Matt Cimber, 1976
Starring: Millie Perkins, Lonny Chapman, Vanessa Brown, Peggy Feury, Jean Pierre Camps, Mark Livingston
Molly is spending time at the beach with her two nephews and tells them wild stories about her father and their grandfather, once a sea captain. She also regularly has affairs with body builders and other muscular men at the beach, sometimes fantasizing about murdering them. Are these acts taking place in her mind, or is Molly really killing men? These fantasies, combined with a strange version of the myth of the “Birth of Venus” that Molly hears trigger repressed memories in her and she begins to recall incidents of child abuse perpetrated by her father. She is clearly beginning to lose her mind as local police search for a killer who has been castrating their victims…
An unusual entry in the ‘70s horror and exploitation canon, The Witch Who Came from the Sea is probably what I would describe as a sensitive exploitation film, not quite as flagrant as Last House on the Left or I Spit On Your Grave, but clearly far afield from an introspective art house film. As with I Spit On Your Grave, Molly seduces men to kill them, but unlike the former, more infamous film, she is getting a more general revenge against mankind than specific revenge against her attackers. She focuses on muscular macho men and seems to be attacking a specific type.
This was briefly considered one of the infamous video nasties in Britain, but was eventually removed from the list. The violence is relatively tame, though there are a few surprising murders including one scene with a razor that I wouldn’t want to spoil. Most of this occurs throughout the film and the gory conclusion that seems inevitable is never delivered. Anyone expecting a lot of gore will probably be disappointed, as this is far more psychological and we are never really sure if Molly is responsible for her actions or simply imagining them.
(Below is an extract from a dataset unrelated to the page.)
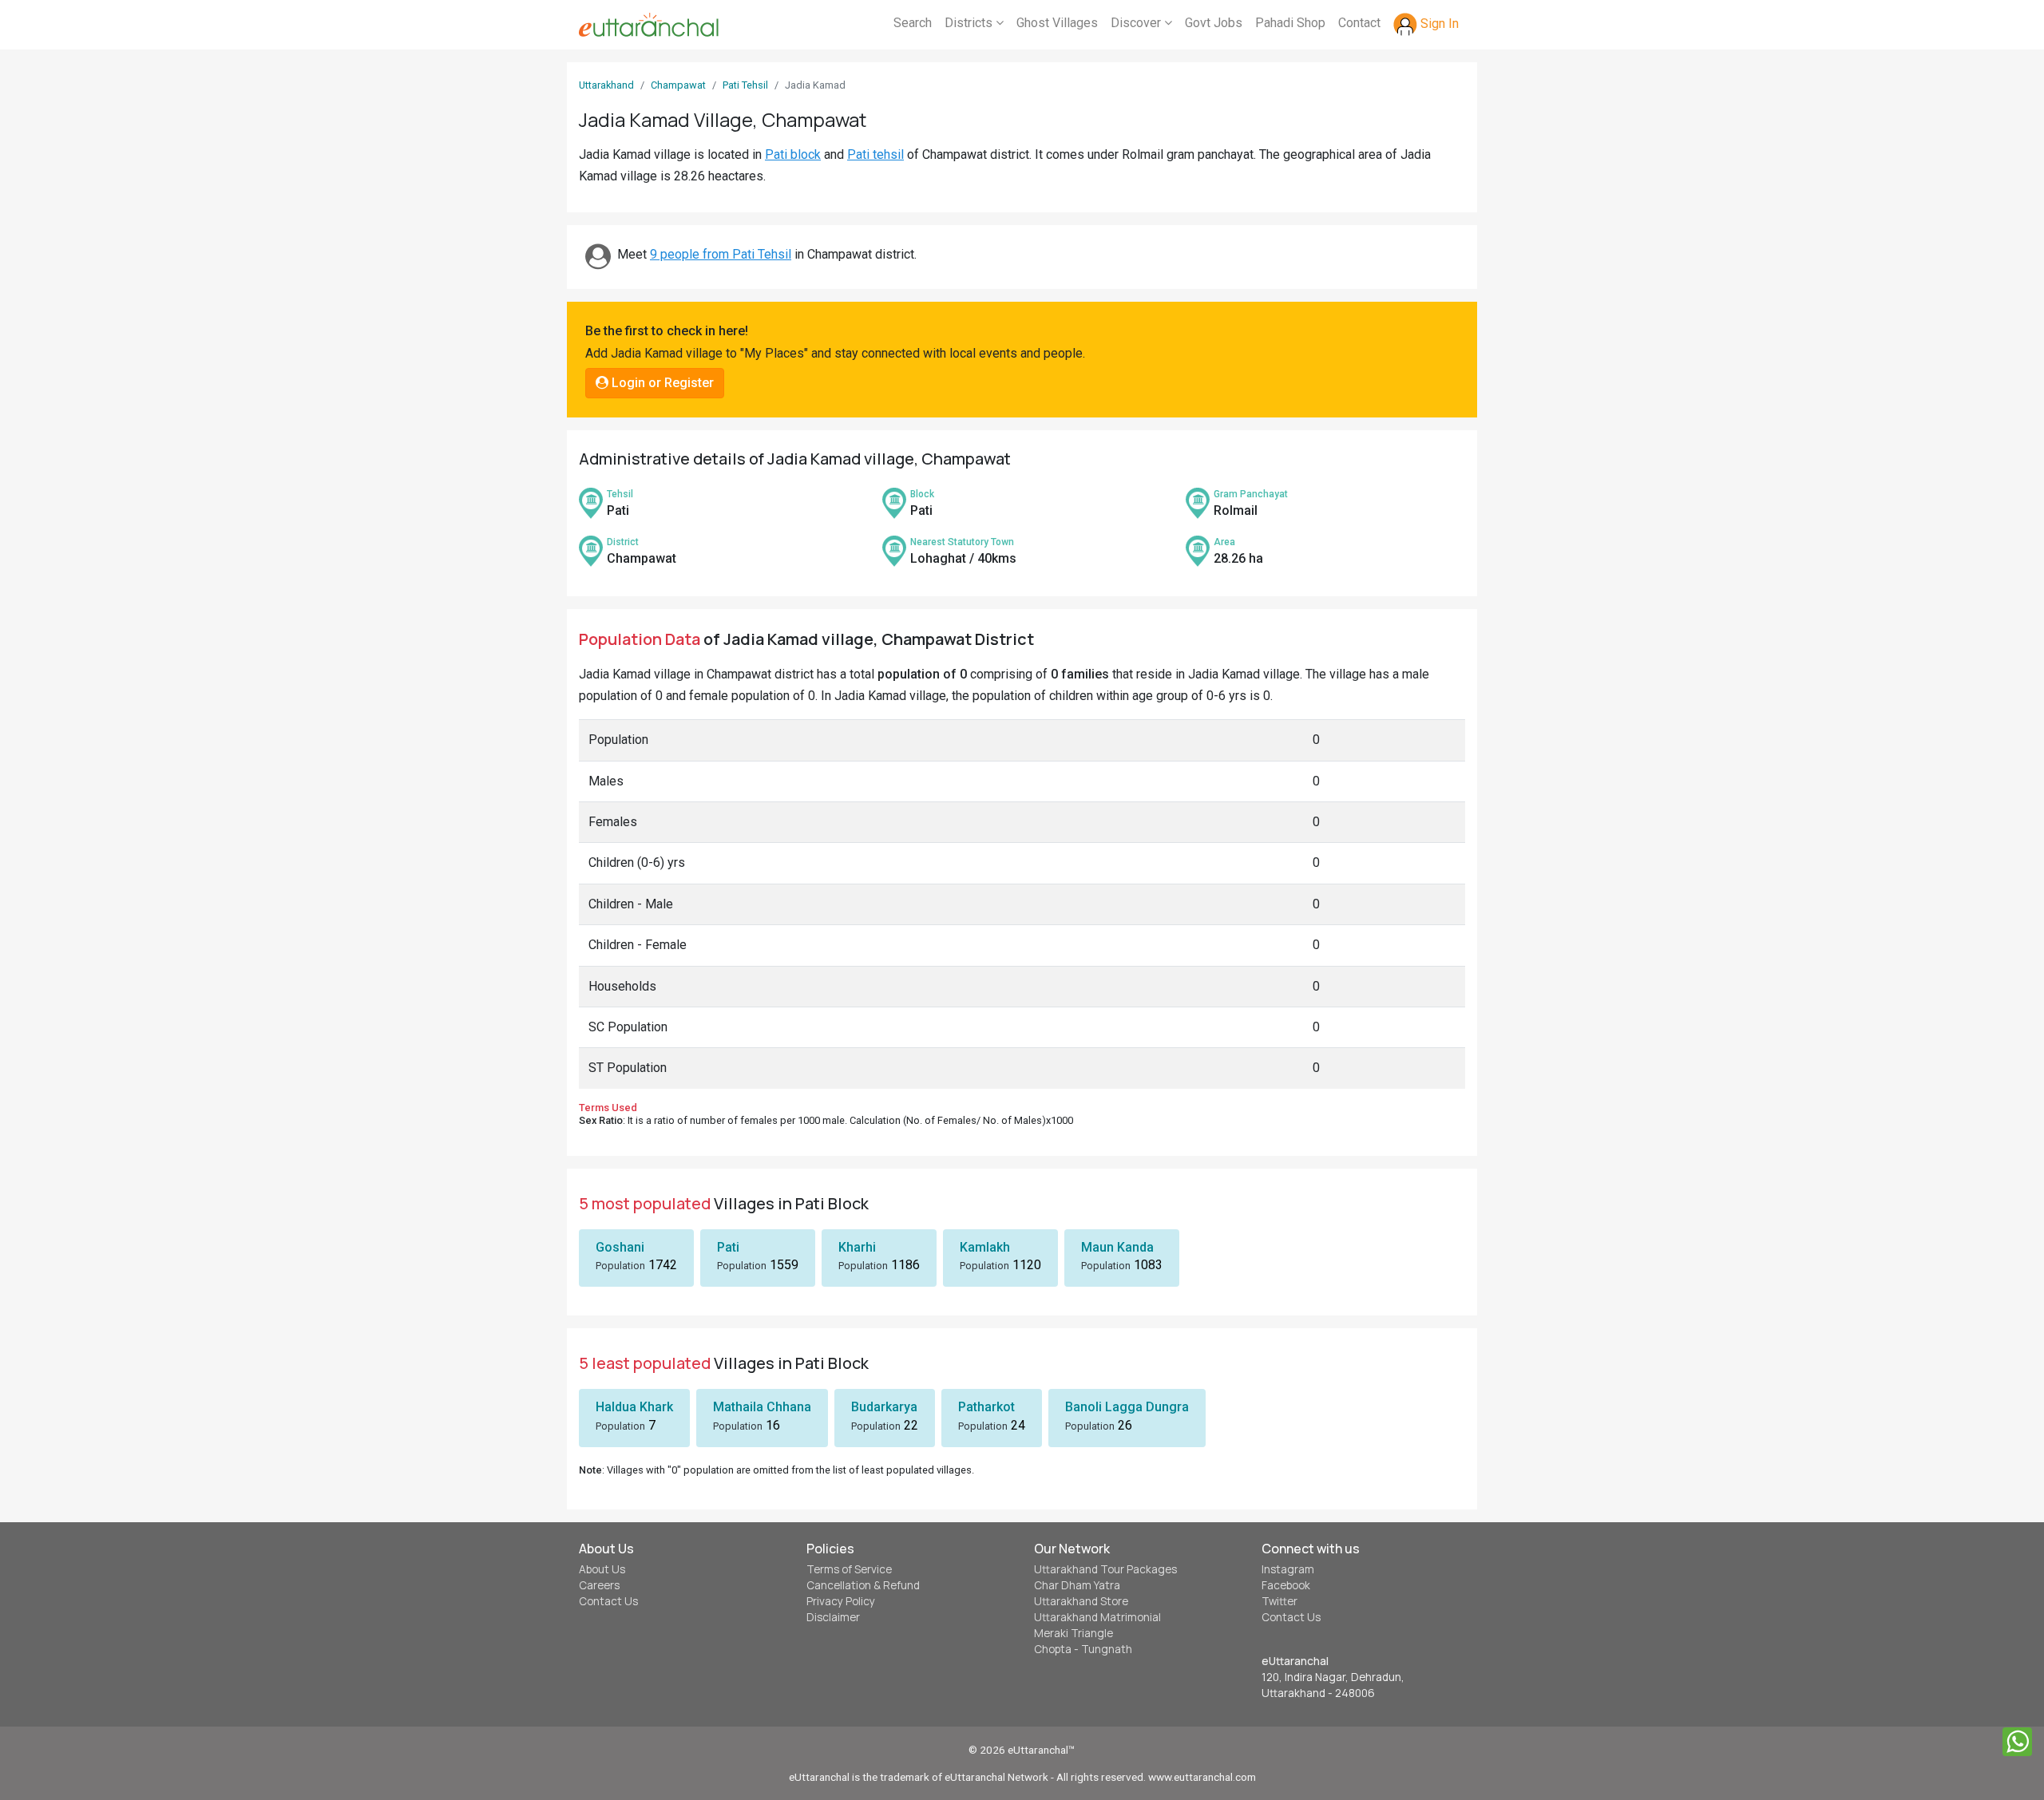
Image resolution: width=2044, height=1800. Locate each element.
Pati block (793, 154)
The slow, careful pacing and blend of sexual horror and Freudian psychodrama reminds me of other obscure ‘70s films like Let’s Scare Jessica to Death and a very strange softcore film that also deals with the aftermath of child abuse, Through the Looking Glass, as well as ‘60s films like Repulsion and Night Tide. Director Matt Cimber was also responsible for He and She, The Black Six, and other cult and exploitation films. Screenwriter Robert Thom (Angel, Angel, Down We Go) was married to star Millie Perkins at the time and seemingly built the main role around her, even naming some of the characters after people in Perkins’ real life. This is also one of the first films shot by celebrated cinematographer Dean Cundey (Halloween, The Thing).
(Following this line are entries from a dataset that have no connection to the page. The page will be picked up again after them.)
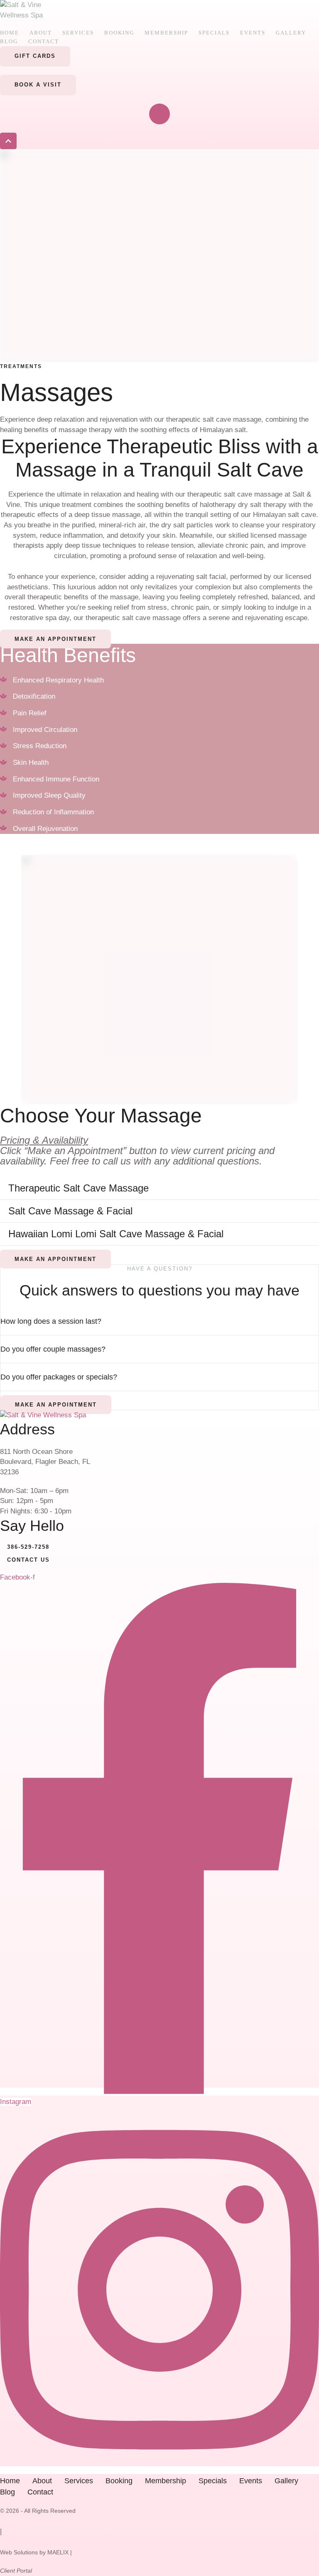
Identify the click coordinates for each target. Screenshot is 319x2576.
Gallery (291, 33)
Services (78, 33)
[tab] (159, 1188)
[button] (35, 56)
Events (252, 33)
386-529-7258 (28, 1547)
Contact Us (28, 1560)
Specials (214, 33)
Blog (9, 41)
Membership (166, 33)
The Witch Who Came from the Sea certainly benefits from a solid lead performance from Millie Perkins (The Diary of Anne Frank), who seems to be constantly hovering on the precipice between instability and outright insanity. There is also a decent supporting cast made up of a number of B actors, including Lonny Chapman (The Birds), Peggy Feury (The Last Tycoon), Roberta Collins (The Big Doll House), George Flower (They Live), Vanessa Brown (The Ghost and Mrs. Muir), and Lynne Guthrie (The Working Girls).
The ocean and water symbolism may be a bit overwrought, but is still lovely and effective. As with Let’s Scare Jessica to Death, Molly is an unreliable narrator and it is unclear whether the events unfolding are fantasy or reality. She opens the film by telling her nephews the story of her father, a sea captain lost to the ocean. Many of the scenes take place near water, whether on the beach or in a bathroom. The source of her instability - sexual abuse - may seem a little predictable, but this tricky, uncomfortable subject matter is well handled by the script. This sexual trauma is intertwined with love, pleasure, fantasy, identity, and puberty.
Though it was unavailable for many years, The Witch Who Came from the Sea is available uncut on DVD with a number of nice special features. It’s not a film for everyone, but film fans interested in more obscure exploitation fare and psychodramas will find a lot to enjoy here. It comes recommended, though the bleak subject matter is not for the faint of heart.